How to Prevent Eczema Herpeticum?
One of the best ways to prevent Eczema herpeticum is to keep eczema symptoms at a bay and take effective measures to avoid HSV infections. The following tips may help you to control or manage the skin condition.
If you are suffering from eczema:
- Avoid coming in contact with someone who has cold sores.
- Avoid using anything that has touched the mouth of an individual with a cold sore.
- Avoid eczema triggers.
- Keep proper track of eczema symptoms.
- Wash your hands frequently.
- Avoid sexual contact with an individual who has genital herpes.

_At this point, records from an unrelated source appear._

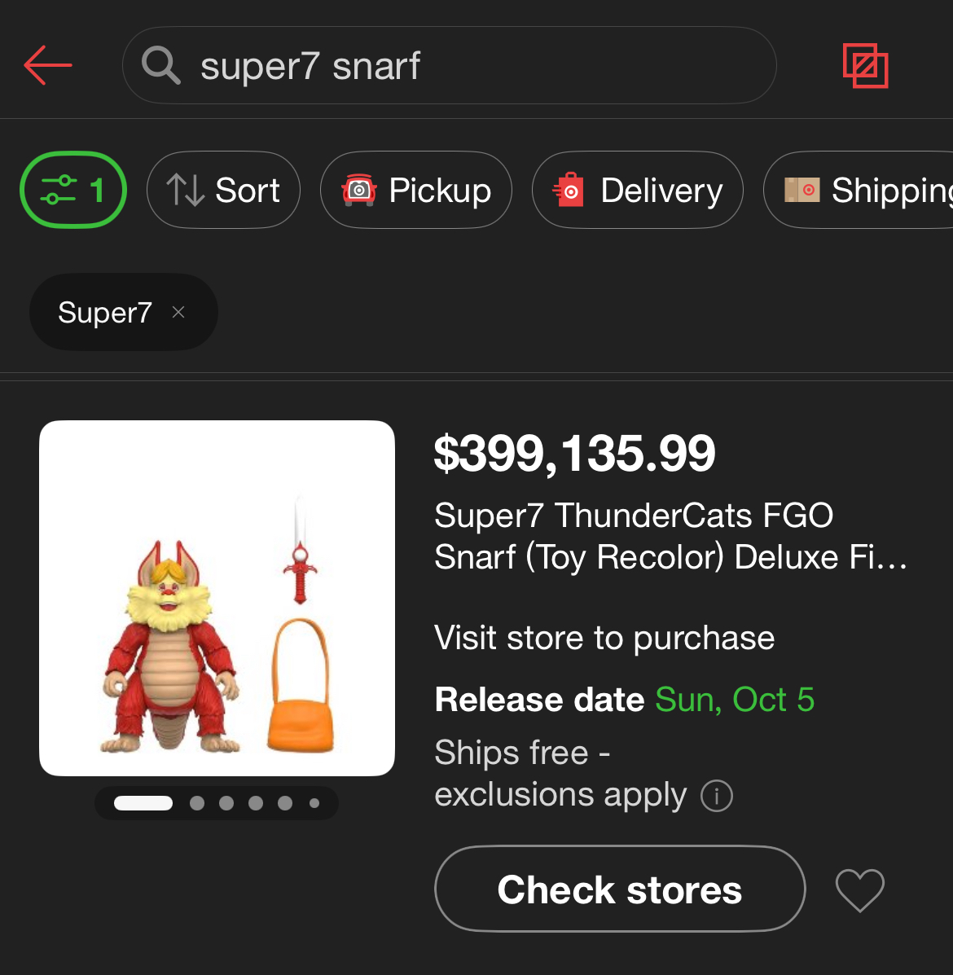The height and width of the screenshot is (975, 953).
Task: Open the filters icon with badge 1
Action: click(73, 190)
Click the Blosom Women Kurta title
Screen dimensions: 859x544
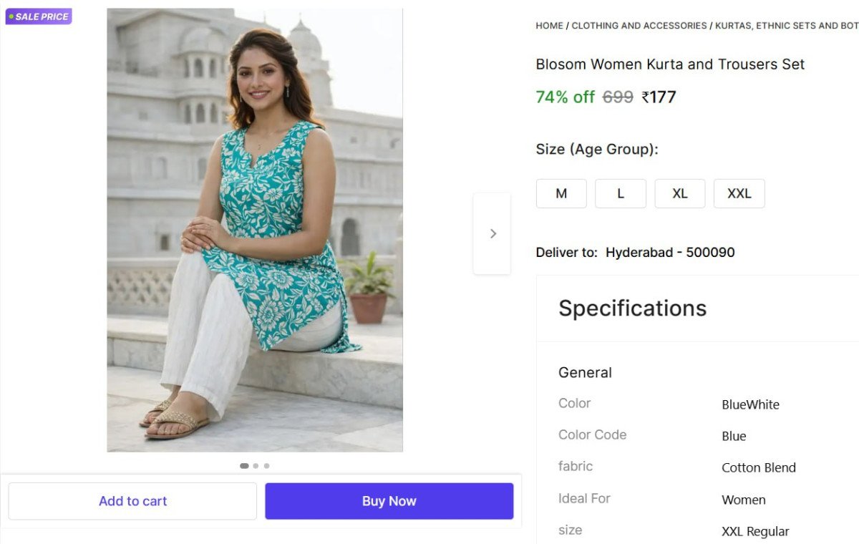click(x=670, y=64)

- Use latex condoms during sexual intercourse.
- Avoid scratching the skin as it may worsen the skin condition.
- Moisturize throughout the day.
How Can Eczema Herpeticum be Treated?
Eczema herpeticum is treated using antiviral drugs/medications like Valtrax or Zovirax. These drugs can help fight against viruses that cause the Eczema herpeticum infection.These drugs may be given in intravenous forms or orally if the condition is severe. Your doctor may also give you antibiotics as a precautionary measure.
For further references:
Consult your doctor immediately if you see any blistery rash on the skin accompanied by other symptoms discussed above. Managing your eczema symptoms is not only important for your lifestyle but also for keeping serious skin infections at bay. Keep your skin healthy and hydrated to avoid any illness caused by various kind of unwanted microorganisms like viruses, fungi, bacteria, and so on.
Managing eczema is not only important for comfort, but also for preventing a serious skin infection. Keeping the skin healthy and unbroken helps the body keep out unwanted viruses and bacteria that can cause illness.